Panic Don’t Panic from Fiction page

Reid Dickie

A steamy prairie wind blows in from the west, the city swelters, the garbage blows up and down Graham Avenue. Come Soon Summer does a finger check because the wind told her to. She curls her fingers toward her and counts. One two three four five. One two three four five. Yup, all there, even the one with the dirty plastic band-aid on it. Someday she will look under the band-aid and see what is there but not today.
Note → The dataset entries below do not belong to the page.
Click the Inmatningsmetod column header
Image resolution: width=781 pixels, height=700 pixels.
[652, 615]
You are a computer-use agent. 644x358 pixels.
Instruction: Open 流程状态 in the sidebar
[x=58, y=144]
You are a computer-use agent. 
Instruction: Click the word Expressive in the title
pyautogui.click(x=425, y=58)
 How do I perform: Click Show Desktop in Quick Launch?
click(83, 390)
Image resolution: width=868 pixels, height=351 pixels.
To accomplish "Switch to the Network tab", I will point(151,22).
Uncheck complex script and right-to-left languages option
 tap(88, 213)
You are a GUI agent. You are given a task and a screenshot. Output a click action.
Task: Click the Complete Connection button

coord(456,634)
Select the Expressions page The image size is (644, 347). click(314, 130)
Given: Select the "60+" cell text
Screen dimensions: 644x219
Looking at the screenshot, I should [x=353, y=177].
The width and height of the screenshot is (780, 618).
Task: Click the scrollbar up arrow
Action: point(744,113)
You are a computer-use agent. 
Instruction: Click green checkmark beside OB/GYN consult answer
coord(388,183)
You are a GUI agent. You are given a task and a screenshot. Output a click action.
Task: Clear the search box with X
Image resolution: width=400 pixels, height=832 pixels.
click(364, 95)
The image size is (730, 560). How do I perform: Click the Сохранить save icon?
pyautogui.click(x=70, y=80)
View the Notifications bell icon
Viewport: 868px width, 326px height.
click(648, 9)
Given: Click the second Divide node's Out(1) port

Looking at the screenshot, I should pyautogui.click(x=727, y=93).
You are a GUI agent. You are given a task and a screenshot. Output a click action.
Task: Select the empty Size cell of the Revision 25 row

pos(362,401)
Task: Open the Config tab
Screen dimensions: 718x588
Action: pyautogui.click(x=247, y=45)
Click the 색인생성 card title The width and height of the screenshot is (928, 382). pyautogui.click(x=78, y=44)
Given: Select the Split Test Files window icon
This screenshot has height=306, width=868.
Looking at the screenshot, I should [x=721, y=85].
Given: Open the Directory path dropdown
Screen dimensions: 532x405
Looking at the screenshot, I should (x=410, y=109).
She knows the finger stealer is nearby. Perhaps it’s the white man who thinks he’s cool in wrap sunglasses. Maybe it’s the old black lady with the thick glasses and the polka dot shopping bag. Or it’s the tiny drooling googly-eyed baby in the huge plastic carriage, or its mother, the thin distracted woman sipping a take-out coffee through a straw as she navigates the giant tram through sidewalk traffic, picking away at some black thing in her hand, the plugs in her ears telling her how to be in the world and what to do. Whoever it is, there is danger.

Come Soon Summer hears all about the danger from the wind through the elm saplings along the sidewalk, the whish of the bus tires on hot cement and the chattering in her head. There is danger. One two three four five. One two three four five.

When she remembers where she lives, Come Soon Summer can always go home, back to the little boxy house in the bush by the little stream that drowned somebody every summer for twenty five years but never drowned Come Soon Summer, not even once. In the house she sees her half-brothers Ilis and Orlis feet up watching some game on TV, eating zesty chips from crackling bags and bubbling water from plastic bottles. She sees first their feet then their legs being removed by the diabetes and she sees the spinning spokes of their wheelchairs create fluttering birds in the late afternoon sun. She spirals into the flickering light, her fetch overshadows her ghee. She doesn’t understand her thoughts.

Come Soon Summer finds a piece of thick blue chalk on the sidewalk. It is a finger, she thinks, someone has lost a finger. She counts her own fingers. One, two, three, four, five. One two three four five. All there.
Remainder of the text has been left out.